:: Data listing ::
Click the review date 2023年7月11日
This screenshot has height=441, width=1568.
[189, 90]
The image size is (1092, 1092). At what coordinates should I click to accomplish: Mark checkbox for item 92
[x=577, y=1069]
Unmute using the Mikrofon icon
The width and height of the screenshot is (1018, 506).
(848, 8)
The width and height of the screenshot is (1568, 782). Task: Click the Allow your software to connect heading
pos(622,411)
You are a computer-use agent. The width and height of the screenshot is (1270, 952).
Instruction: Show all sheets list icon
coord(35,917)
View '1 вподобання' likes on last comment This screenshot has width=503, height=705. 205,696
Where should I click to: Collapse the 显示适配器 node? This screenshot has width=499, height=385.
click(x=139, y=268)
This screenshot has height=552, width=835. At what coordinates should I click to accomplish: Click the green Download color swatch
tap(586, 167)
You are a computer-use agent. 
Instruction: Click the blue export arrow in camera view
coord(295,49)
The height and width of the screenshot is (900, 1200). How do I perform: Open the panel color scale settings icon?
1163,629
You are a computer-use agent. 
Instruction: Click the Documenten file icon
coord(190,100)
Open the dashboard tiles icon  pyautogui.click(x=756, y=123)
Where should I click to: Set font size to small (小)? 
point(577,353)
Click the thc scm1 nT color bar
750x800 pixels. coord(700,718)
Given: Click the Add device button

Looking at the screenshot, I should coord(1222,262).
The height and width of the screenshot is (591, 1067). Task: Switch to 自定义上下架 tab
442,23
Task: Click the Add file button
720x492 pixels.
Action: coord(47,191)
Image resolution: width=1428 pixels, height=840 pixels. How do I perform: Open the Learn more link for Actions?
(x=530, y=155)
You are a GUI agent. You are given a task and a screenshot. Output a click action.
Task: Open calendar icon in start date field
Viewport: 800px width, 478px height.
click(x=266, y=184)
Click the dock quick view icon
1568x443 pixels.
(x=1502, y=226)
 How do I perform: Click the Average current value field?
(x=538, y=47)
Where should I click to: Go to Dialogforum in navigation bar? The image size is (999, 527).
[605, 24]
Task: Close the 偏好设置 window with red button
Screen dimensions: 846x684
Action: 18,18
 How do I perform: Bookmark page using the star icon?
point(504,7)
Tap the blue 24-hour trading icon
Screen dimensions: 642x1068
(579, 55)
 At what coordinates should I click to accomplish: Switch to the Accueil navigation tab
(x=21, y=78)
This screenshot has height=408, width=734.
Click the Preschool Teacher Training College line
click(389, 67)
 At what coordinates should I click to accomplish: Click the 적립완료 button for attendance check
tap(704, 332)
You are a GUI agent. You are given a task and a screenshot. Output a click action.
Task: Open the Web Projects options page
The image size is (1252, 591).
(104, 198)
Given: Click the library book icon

:: Directions ::
All the data above should be restated in full, exactly.

:: Result of this task ::
Click the review date 2023年7月11日
This screenshot has height=441, width=1568.
[189, 90]
The image size is (1092, 1092). At what coordinates should I click to accomplish: Mark checkbox for item 92
[x=577, y=1069]
Unmute using the Mikrofon icon
The width and height of the screenshot is (1018, 506).
(848, 8)
The width and height of the screenshot is (1568, 782). Task: Click the Allow your software to connect heading
pos(622,411)
You are a computer-use agent. The width and height of the screenshot is (1270, 952).
Instruction: Show all sheets list icon
coord(35,917)
View '1 вподобання' likes on last comment This screenshot has width=503, height=705. 205,696
Where should I click to: Collapse the 显示适配器 node? This screenshot has width=499, height=385.
click(x=139, y=268)
This screenshot has height=552, width=835. At what coordinates should I click to accomplish: Click the green Download color swatch
tap(586, 167)
You are a computer-use agent. 
Instruction: Click the blue export arrow in camera view
coord(295,49)
The height and width of the screenshot is (900, 1200). How do I perform: Open the panel color scale settings icon?
1163,629
You are a computer-use agent. 
Instruction: Click the Documenten file icon
coord(190,100)
Open the dashboard tiles icon  pyautogui.click(x=756, y=123)
Where should I click to: Set font size to small (小)? 
point(577,353)
Click the thc scm1 nT color bar
750x800 pixels. coord(700,718)
Given: Click the Add device button

Looking at the screenshot, I should coord(1222,262).
The height and width of the screenshot is (591, 1067). Task: Switch to 自定义上下架 tab
442,23
Task: Click the Add file button
720x492 pixels.
Action: coord(47,191)
Image resolution: width=1428 pixels, height=840 pixels. How do I perform: Open the Learn more link for Actions?
(x=530, y=155)
You are a GUI agent. You are given a task and a screenshot. Output a click action.
Task: Open calendar icon in start date field
Viewport: 800px width, 478px height.
click(x=266, y=184)
Click the dock quick view icon
1568x443 pixels.
(x=1502, y=226)
 How do I perform: Click the Average current value field?
(x=538, y=47)
Where should I click to: Go to Dialogforum in navigation bar? The image size is (999, 527).
[605, 24]
Task: Close the 偏好设置 window with red button
Screen dimensions: 846x684
Action: 18,18
 How do I perform: Bookmark page using the star icon?
point(504,7)
Tap the blue 24-hour trading icon
Screen dimensions: 642x1068
(579, 55)
 At what coordinates should I click to accomplish: Switch to the Accueil navigation tab
(x=21, y=78)
This screenshot has height=408, width=734.
Click the Preschool Teacher Training College line
click(389, 67)
 At what coordinates should I click to accomplish: Click the 적립완료 button for attendance check
tap(704, 332)
You are a GUI agent. You are given a task and a screenshot. Output a click action.
Task: Open the Web Projects options page
The image size is (1252, 591).
(104, 198)
Given: Click the library book icon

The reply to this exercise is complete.